By Sam Pryce
1.Strange Attractor, USA
This group exhibition promises a collision of historical and contemporary artworks exploring the relationship between sound and technology. There’s a previously unseen work by Alexander Calder – his noise-making mobile Clangors (1942) – alongside newly commissioned works such as Beatrice Gibson’s hallucinatory Minecraft movie F for Fibonacci and a site-specific sonic sculpture by Lucky Dragons. Plus, on its opening night, there’s a performance by African-American artist-musician Lonnie Holley and psych duo Tonstartssbandht.
Marfa Ballroom, Texas, Throughout May
2. Angelica Festival, Italy
This long-running festival of new music showcases fresh works from experimental and emerging composers. It features the world premieres of new orchestral works by Roscoe Mitchell and Sylvano Bussotti as well as experimental sound artist Bob Ostertag making noises with a gamepad and pieces by Malcolm Goldstein and Philip Corner performed by a children’s choir. Plus there’s performances from British electroacoustic composer Natasha Barrett and improvisational four-piece Alterations.
Various venues around Bologna, May 4-31
3. Drill: Berlin, Germany
One of a series of geographically-dispersed events curated by experimental music magazine The Wire. Join them for a night in Berlin with performances from hypnotic groove trio Automat, post-rock instrumental duo Tarwater and three-piece Krautrock outfit Camera.
Volksbühne Theatre, Berlin, May 7
4. Spor, Denmark
Denmark offers up this (quite bonkers) week-long festival of contemporary art and music experiments. There’s Teleprompter Paradise – ‘an electronic mini-melodrama’ by two performers, exploring the relationship between instrument and musician. Or there’s a collective performance by the Egyptian Females Experimental Music Session, or social media opera iScreen, YouScream! Or, for the most adventurous, there’s Everybody Can Be Present – an interactive music-theatre piece lasting for seven days.
Various venues around Aarhus, May 8-14
5. Áine O’Dwyer and Kusum Normoyle, Australia
Irish composer Áine O’Dwyer draws on both traditional and avant-garde music in an improvised work for church organ while Sydney-based artist and musician Kusum Normoyle explores the power of screaming, amplification, feedback and noise to disrupt and intervene in social space.

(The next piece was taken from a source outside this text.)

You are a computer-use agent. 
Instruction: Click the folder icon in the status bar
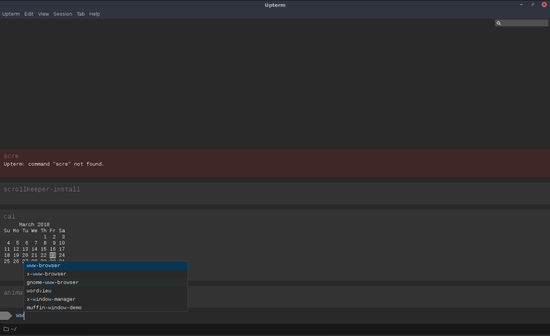tap(6, 329)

The Old Museum, Brisbane, May 16
7. 4th Tomorrow Festival, China
Covering experimental, rock, free jazz, world and avant-garde music, this burgeoning festival takes place in the city of Shenzhen in southeastern China. Its line-up includes French multinstrumental-mechanic Pierre Bastien, improvisational guitarist Marc Ribot, Japanese folk singer-songwriter Kan Mikami and critically-acclaimed Norwegian vocalist/electronic composer Maja SK Ratkje.
B10 Live, Shenzhen, May 17-21
8. CROSSOVER/S, Italy
This concert performance leads the audience through Miroslaw Balka’s exhibition “CROSSOVER/S”, generating a dialogue with each piece in the show, and exploring the acoustic properties of the space. With performances from ElettroVoce, a duo for voice and electronics resulting from the collaboration between Agata Zubel and Cezary Duchnowski.
Pirelli HangarBicocca, Milan, May 23
9. On a Clear Day, Germany
The is the last piece of a performance series inspired by the artworks of Canadian born painter Agnes Martin, whose works pursued a hypnotic, musical repetition in her works and whose signature style was defined by an emphasis upon line, grids, and fields of extremely subtle colour. This new musical work aims to replicate patterns found in Martin’s paintings.